Kyle slumped into the vinyl bench seat of Baldy’s and tried to summon a grin. Even a sarcastic one.
“That about when she threw your ass out?” Dory asked, lifting a Sam Addams longneck to her lips.
“Give or take a few seconds.”
“Told you not to tell her.”
“My brother told her.” A crime for which Kyle was still considering modes of revenge.
“What’s that got to do with the price of eggs? The idea was to seduce her, kid. I didn’t think you’d have much trouble with the concept.”
He wasn’t answering that. “When I called you, I thought you’d be a little more helpful, Dory.”

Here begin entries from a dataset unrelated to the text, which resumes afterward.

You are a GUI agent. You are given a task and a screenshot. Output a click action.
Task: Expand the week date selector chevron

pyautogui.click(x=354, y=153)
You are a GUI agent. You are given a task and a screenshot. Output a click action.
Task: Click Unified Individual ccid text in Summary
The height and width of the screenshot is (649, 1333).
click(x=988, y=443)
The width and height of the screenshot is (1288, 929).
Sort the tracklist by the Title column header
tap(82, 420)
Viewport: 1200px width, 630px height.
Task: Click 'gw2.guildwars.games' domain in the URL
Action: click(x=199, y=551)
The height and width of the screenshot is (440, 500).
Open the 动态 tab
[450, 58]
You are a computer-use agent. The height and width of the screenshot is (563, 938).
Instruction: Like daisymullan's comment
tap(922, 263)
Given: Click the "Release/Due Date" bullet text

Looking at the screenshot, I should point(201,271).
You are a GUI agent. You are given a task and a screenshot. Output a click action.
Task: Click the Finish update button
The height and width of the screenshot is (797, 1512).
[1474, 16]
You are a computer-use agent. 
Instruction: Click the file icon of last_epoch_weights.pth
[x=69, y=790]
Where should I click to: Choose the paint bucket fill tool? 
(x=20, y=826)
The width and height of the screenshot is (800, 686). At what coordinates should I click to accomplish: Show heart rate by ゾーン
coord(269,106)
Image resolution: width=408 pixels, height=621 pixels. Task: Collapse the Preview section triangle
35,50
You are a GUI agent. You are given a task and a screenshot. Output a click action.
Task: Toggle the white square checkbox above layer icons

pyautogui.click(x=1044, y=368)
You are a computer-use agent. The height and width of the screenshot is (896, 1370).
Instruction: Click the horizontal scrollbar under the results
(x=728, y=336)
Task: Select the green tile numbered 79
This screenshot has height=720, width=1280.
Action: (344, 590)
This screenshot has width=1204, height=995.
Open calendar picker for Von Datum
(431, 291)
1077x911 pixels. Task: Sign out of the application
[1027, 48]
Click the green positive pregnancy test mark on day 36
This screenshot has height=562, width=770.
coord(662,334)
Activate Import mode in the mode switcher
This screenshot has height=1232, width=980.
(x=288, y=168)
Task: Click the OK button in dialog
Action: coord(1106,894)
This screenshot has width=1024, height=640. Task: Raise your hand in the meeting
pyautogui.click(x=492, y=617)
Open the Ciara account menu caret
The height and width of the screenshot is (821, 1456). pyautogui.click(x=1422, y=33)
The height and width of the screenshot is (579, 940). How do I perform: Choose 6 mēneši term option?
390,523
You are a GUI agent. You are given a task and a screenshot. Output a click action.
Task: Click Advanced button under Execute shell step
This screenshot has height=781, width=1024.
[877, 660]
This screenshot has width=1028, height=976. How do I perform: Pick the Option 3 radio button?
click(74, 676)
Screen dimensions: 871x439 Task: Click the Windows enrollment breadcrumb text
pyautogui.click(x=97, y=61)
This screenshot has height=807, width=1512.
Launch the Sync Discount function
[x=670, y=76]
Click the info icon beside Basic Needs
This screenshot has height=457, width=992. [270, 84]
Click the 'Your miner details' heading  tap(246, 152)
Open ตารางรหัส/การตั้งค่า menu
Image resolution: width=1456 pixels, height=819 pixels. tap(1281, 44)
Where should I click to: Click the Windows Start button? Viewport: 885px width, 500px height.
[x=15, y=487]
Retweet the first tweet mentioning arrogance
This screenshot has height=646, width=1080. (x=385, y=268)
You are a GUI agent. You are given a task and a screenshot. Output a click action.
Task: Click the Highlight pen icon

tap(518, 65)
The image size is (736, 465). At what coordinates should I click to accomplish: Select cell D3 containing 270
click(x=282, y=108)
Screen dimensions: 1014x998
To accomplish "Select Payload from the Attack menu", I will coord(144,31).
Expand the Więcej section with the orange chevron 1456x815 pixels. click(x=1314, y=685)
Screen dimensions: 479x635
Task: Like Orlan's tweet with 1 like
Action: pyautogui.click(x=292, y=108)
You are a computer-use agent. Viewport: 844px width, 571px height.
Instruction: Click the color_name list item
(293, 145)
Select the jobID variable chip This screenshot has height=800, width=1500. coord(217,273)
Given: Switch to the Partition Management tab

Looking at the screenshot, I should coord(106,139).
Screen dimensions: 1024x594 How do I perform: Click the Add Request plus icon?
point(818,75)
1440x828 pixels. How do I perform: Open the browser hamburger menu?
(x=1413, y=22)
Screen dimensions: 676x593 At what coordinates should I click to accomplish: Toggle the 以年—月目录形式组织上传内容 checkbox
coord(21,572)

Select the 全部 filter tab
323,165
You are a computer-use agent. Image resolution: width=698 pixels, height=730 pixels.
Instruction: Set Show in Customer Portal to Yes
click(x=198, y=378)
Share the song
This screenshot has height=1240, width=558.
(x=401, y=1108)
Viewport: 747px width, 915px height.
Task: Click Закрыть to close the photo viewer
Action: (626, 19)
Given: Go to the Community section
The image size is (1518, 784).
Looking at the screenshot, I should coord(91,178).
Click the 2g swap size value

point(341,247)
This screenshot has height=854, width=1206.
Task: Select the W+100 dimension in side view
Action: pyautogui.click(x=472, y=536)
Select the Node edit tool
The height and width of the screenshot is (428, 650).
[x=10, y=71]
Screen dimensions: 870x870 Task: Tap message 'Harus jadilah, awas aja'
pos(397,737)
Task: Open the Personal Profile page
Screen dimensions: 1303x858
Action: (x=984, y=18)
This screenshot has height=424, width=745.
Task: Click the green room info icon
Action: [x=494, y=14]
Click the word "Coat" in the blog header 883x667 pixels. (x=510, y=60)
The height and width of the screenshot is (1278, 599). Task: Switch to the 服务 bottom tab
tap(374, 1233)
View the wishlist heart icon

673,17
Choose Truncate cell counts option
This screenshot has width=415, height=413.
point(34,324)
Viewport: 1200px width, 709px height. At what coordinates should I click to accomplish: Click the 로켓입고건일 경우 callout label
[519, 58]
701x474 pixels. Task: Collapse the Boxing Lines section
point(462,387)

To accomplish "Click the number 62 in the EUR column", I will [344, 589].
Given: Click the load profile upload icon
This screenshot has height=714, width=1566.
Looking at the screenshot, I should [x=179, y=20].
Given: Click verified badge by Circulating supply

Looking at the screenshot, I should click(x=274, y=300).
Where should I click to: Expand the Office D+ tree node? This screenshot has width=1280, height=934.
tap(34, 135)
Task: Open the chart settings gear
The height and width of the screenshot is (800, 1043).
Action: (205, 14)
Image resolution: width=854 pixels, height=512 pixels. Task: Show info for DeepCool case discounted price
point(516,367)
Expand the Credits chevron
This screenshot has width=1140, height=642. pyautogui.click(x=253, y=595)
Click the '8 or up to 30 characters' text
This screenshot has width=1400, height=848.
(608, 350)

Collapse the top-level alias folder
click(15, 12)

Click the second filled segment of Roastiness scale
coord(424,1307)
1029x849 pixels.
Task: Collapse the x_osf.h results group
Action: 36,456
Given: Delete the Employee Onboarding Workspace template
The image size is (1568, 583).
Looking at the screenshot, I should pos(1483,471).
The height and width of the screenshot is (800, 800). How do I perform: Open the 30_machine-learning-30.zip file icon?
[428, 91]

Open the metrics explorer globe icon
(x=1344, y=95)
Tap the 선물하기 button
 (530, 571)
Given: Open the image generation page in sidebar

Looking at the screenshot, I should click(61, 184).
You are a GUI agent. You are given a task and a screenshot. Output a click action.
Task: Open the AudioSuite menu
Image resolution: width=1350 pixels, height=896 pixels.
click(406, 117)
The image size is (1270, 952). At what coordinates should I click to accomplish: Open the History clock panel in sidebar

“Why?” The older woman ran a restless set of fingers through her fluttery bangs, the weariness on her face shining through. When she’d whistled for him at the door of the bar, he almost hadn’t recognized her. The slightly blue, tightly permed hair he now knew was a wig was gone. Instead, her real hair was fine, steel-colored and cut in a jagged diagonal shag. She wore a sleeveless black cotton tee with snug dark jeans on her wiry body. He realized the reason for their instant rapport at once; Dory was Belinda in forty years. “I already got you every opportunity you’ve ever had. Plus, I was saving Jessica for my son, Daniel, but when you floated her boat I made an exception and believe me, buddy, I don’t ever short my kid. I really don’t see how much more helpful I could get.”
“Help me fix this.”
Dory shook her head at him. “Honey, you gotta face that it’s over. You had a chance when she couldn’t see you coming. Telling her you’ve got feelings for her?” She threw up her hands. “You didn’t just screw the pooch, kid. You went out back and shot Ol’ Yeller.”
Kyle dropped his head back onto the top of the booth seat. Yeah, that’s about what he’d figured too. “I might accept it if I could just figure out why she’s so afraid.” It hadn’t escaped his notice that he’d bared his weak spot, but she hadn’t uttered a word about hers. He finally understood what it meant to have something sticking in your craw.
The silence from the usually vocal end of the table finally registered. He looked up to find Dory staring at him from behind her tipped beer. “What?”
“Do you really love her? Not that hearts-and-flowers bullshit, but the real thing, the stick-with-her-through-anything kind. The kind that’s more important than what you thought you wanted. The kind that puts her first.”